Jika dibandingkan dengan drama korea, sinetron Indonesia lebih sering menuai kritikan. Hal ini biasanya disebabkan pemirsa jenuh dengan penayangan sinetron dalam jangka waktu yang terlalu lama hingga ratusan episode. Alasannya semata mata karena tujuan komersial sehingga sinetron kita umumnya kurang mengindahkan kualitas dan logika cerita, tidak mendidik, dan hanya menyajikan hal-hal yang bersifat menghibur. Mari kita membandingkan dengan jumlah episode drama korea yang berkisar antara 15 episode sampai maksimal 40-50 episode di setiap judulnya.
Dalam hal cerita, sinetron Indonesia bersifat musiman dan mengalami pasang surut.Misalnya musim sinetron remaja, sinetron religi, sinetron misteri, dan sebagainya. Cerita yang disuguhkan cenderung mengekor pada sinetron yang laris dan diminati pasar. Ketika sebuah sinetron religi memperoleh rating bagus, misalnya, maka Production House atau tiap rumah produksi akan berlomba-lomba membuat sinetron yang sejenis. Sementara itu, Drama korea sering menyuguhkan tema dan setting cerita yang bervariatif. Bukan hanya berlatar belakang keluarga miskin kaya, atau perbedaan kasta di lingkungan tertentu, pemirsa drama korea dihibur dengan kisah-kisahinspiratif dengan latar belakang kehidupan di sebuah perusahaan, lembaga pemerintahan, rumah sakit, restoran hinggajenis drama musikal.
Keunggulan lain dari drakor, kependekkan dari drama korea, adalah menampilkan adegan dan dialog yang bukan sekedar menghibur tapi juga kreatif dan inspiratif.
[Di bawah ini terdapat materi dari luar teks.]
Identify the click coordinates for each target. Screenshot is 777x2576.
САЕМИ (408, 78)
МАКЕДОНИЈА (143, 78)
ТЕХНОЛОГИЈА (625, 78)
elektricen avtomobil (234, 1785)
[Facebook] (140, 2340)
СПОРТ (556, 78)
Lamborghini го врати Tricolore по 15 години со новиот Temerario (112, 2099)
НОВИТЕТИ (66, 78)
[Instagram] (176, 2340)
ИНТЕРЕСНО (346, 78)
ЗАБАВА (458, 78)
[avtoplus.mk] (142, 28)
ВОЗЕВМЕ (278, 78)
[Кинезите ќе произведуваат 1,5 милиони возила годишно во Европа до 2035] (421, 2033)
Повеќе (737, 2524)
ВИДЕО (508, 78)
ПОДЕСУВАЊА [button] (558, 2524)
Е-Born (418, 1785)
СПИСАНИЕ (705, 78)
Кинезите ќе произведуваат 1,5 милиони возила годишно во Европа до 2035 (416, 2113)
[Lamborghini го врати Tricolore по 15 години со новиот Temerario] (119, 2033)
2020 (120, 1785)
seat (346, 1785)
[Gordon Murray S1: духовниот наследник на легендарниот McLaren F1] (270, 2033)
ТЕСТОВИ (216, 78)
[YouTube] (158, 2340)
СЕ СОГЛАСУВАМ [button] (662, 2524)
Beberapa kalimat dalam dialog sangat bermakna, punya nilai yang bisa dijadikan Quote bahkan ada pesan moral tentang perjuangan hidup, cinta, kerja keras dan kesetiaan pada negara.
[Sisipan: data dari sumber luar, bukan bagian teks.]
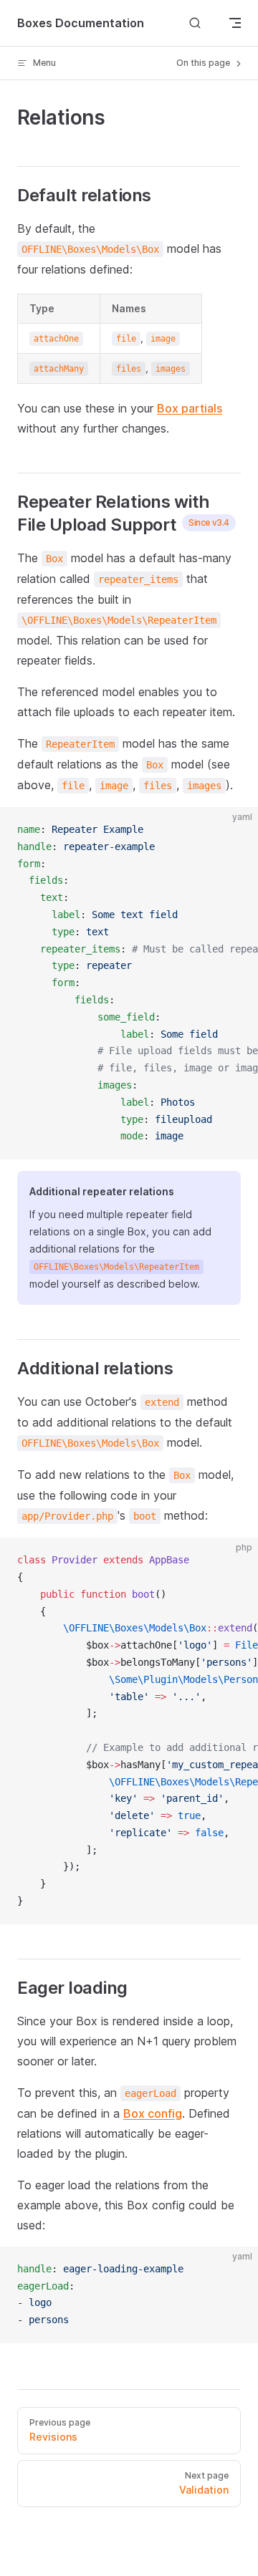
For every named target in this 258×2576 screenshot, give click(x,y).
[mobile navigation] (235, 23)
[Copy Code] (235, 830)
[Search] (195, 23)
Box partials (189, 408)
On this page (204, 62)
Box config (152, 2113)
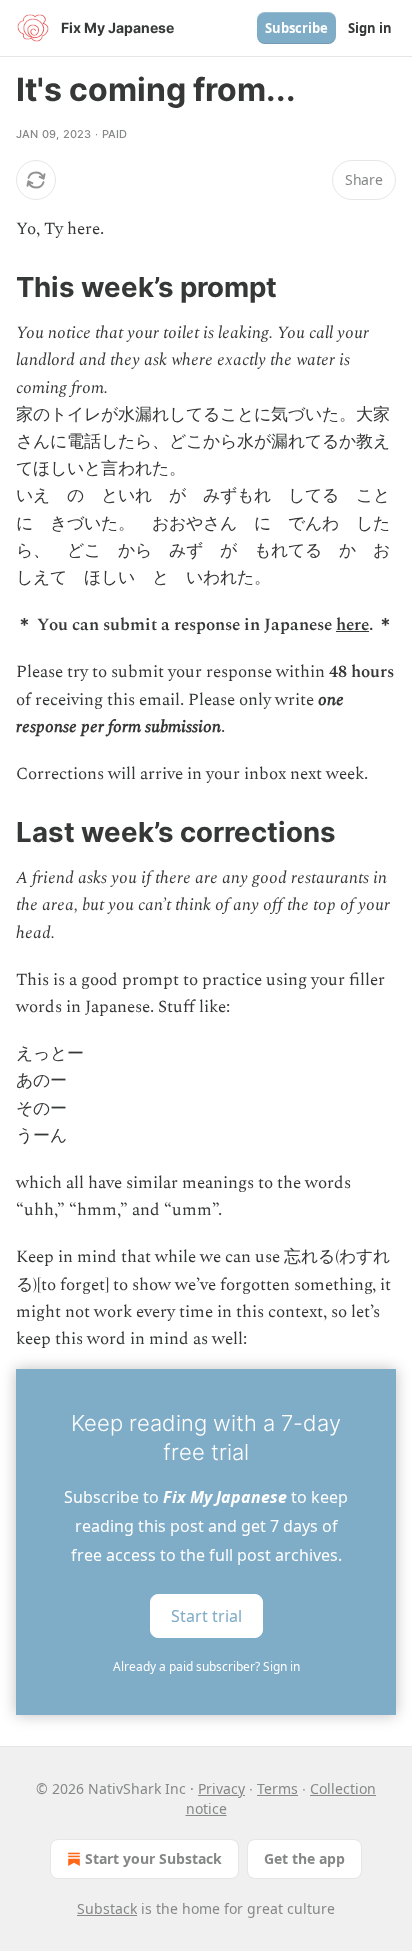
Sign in (370, 28)
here (352, 625)
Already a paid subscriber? (206, 1666)
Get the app (304, 1858)
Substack (107, 1908)
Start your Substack (153, 1858)
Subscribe (296, 28)
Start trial (206, 1616)
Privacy (221, 1788)
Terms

Namun dibalik keunggulan tersebut, tetap saja pemirsa Indonesia yang mayoritas masyarakat beragama disarankan untuk tidak meniru kebiasaan yang dianggap biasa pada drakor seperti selalu mabuk ketika ada masalah, bunuh diri sebagai pilihan terakhir, mempertontonkan kissing scene secara bebas sebagai bumbu romantisme dan hal lain yang tak sesuai kultur masyarakat kira secara umum.
Sinetron Indonesia sebetulnya perlu belajar banyak dari drama korea dari sisi teknis, manajemen, strategi pemasaran sampai etos kerja para pekerja seninya. Dengan begitu kualitas sebagian besar sinetron Indonesia akan mendapat tempat di benak pemirsa bukan hanya di negeri sendiri tapi menembus pasar Internasional. Semoga saja!
Catatan : Mudah- mudahan tulisan ini bisa bermanfaat untuk memacu kreatifitas dan keinginan para sineas film/drama maupun mereka yang terlibat didalamnya agar dapat meningkatkan kualitas dan popularitas drama dan film Indonesia di dunia internasional. Dan tak lupa penulis sebagai salah satu penikmat film dan drakor memberikan apresiasi pada film “ Hello, GoodBye” yang merupakan film Indonesia yang meraih banyak pujian di Festival Film Busan beberapa waktu yang lalu.